Fewer than four in ten office workers will definitely have a Christmas party this year, according to new research from YouGov. For many companies, 2009 has been a very difficult year, with redundancies, client losses and cutbacks affecting finances and morale. Many companies have decided that this Christmas it is inappropriate to hold a Christmas party: it may be insensitive to anyone who has lost their job recently, and anyone who has experienced a recession-induced pay freeze may well prefer to see any available cash heading to their pay packets rather than an evening of wine and canap├ęs.

In some cases, the media can also have an impact. I can just see the Daily Mail now, showing “revellers” pouring out of their offices to “squander taxpayers’ money” (and if it really is taxpayers’ money, I might be inclined to agree with them just this once)!

However, I really think that wherever possible, companies should be trying to get out and celebrate with their employees. In many ways, it’s more important this year than ever, with morale having taken a battering during the recession.
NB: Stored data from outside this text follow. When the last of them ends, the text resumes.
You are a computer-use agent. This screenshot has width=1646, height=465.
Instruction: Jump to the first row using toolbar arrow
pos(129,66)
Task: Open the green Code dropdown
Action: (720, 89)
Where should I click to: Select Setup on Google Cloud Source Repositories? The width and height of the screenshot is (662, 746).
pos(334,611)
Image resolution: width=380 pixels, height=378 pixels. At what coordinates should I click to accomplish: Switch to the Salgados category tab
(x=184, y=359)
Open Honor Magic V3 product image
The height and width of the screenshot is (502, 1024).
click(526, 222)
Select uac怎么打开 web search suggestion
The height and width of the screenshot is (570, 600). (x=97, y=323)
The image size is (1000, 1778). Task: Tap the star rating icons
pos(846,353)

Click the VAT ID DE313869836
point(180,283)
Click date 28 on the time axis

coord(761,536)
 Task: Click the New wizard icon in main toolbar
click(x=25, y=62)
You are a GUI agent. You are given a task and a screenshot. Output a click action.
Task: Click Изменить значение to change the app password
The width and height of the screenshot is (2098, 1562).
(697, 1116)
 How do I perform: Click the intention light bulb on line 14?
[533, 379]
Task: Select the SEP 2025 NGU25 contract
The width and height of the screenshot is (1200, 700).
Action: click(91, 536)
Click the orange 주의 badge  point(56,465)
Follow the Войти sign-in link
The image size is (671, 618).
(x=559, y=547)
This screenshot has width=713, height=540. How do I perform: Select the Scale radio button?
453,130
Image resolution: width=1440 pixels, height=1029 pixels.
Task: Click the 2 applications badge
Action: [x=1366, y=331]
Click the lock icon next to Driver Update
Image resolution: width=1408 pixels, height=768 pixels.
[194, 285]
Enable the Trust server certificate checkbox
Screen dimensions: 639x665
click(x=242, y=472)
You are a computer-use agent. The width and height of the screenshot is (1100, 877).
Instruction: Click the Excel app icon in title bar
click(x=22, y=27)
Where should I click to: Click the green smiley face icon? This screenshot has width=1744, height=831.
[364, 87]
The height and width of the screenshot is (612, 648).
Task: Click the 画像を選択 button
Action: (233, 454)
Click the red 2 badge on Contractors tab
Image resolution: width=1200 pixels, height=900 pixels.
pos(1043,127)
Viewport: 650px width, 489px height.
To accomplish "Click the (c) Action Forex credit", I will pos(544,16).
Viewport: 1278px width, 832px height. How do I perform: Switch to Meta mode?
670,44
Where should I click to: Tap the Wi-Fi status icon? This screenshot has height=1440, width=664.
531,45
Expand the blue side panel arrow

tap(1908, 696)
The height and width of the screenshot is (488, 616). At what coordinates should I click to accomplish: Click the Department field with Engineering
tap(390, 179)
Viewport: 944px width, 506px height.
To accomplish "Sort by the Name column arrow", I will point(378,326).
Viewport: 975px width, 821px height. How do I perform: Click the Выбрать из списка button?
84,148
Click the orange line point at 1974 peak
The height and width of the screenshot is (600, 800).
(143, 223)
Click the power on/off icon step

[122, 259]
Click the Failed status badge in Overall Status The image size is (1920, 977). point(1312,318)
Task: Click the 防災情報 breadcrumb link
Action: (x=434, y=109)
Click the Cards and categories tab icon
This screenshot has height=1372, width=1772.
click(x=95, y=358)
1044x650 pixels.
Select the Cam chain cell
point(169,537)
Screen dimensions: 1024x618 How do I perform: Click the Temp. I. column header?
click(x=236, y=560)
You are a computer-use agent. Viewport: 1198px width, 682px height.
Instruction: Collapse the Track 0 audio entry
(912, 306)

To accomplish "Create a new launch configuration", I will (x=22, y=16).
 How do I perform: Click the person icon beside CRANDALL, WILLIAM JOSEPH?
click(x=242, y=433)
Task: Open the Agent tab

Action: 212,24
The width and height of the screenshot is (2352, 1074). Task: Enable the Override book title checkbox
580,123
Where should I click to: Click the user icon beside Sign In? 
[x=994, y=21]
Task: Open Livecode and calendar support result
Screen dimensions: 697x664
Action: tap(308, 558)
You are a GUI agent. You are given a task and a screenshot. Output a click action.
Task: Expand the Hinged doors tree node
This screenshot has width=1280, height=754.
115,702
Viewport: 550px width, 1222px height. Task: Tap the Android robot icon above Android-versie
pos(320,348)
Employers should be showing their staff that their redoubled efforts have not gone unnoticed, and it’s a great opportunity to build internal relationships.

Luckily, here at Cirkle we’ve continued to grow throughout the last two years, and our brilliant leadership team know how important it is to let off some steam together once in a while, so we’ll be having a lovely Christmas lunch and late night drinking as usual. I really look forward to our Christmas do and it’s one of the only opportunities I have to talk to my colleagues about something other than press releases and trade shows!

Are you having a Christmas party this year? How do you feel about it? Leave a comment...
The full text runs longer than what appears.